Тот удивился, молча поднял губу, показав желтоватые клыки, – но, спохватившись, вывалил язык и сделал глупую морду. Катя извинилась:
– Виновата… Вы отлично потрудились и, полагаю, нашли орудие убийства.
– Это как медики скажут, товарищ лейтенант, – напомнил обстоятельный проводник, – надо узнать характер повреждений.
– Характер говорящий. И такие вещи просто так не попадаются.
Яковлев, чиркнув спичкой, разглядывал находку:
– Это что, проволока?
– Струна.
– Культурно.
Тот, что бегал с Кашиным, отдышался, привел себя в порядок и уже деловито констатировал:
– Отлично. Теперь дождемся описания характера повреждений, пальцы снимем с этих вот ручек – и готово дело, можно паковать.
Сергеевна с холодком поинтересовалась:
– Кого, позвольте узнать?
Тот смутился, но нашелся:
– А кто ж может с такими струнами работать? Наверное, из музыкальной школы, настройщик там.
– Старая учительница сольфеджио, – подсказала Введенская, – хищная старушенция-хормейстер. Не выносит фальши, аж звереет.

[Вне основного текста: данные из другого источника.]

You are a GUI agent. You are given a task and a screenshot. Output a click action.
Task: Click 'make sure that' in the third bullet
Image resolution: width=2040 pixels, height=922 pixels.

Подчиненный, подумав, спросил:
– Почему обязательно старушенция?
Катерина сухо указала:
– Потому что не надо делать выводы на ровном месте. Сами вы ничего не нашли, трупа в глаза не видели, а разводите дедукцию. По этой дорожке далеко уйти можно.
Кашин примирительно заметил:
– Давайте пока на Петровку. Вот автобус, возвращается.
Прыгал по аллее оперативный транспорт, отпущенный Симаком из морга. Двоих оставили до света охранять место преступления, прочие отправились восвояси.
Глава 2
По дороге Введенская распустила всех по домам за ненадобностью. Сама осталась на Петровке, размышлять и дожидаться Симака.
Умываясь под краном, Катерина размышляла о том, что золовка Наталья скоро ее убьет. Ведь теперь ей приходилось терпеть выкрутасы не только строптивой дочки Соньки, но и племянника, Михаила Михайловича, а он, несмотря на младенчество, тоже не сахар. Не в кого ему быть кротким и покладистым.
К тому же и работу никто не отменял. Вообще непонятно, как после домашней каторги Наташка умудряется еще и какую-то красоту для текстиля создавать, и принимать, и без звука вносить бесконечные правки руководства.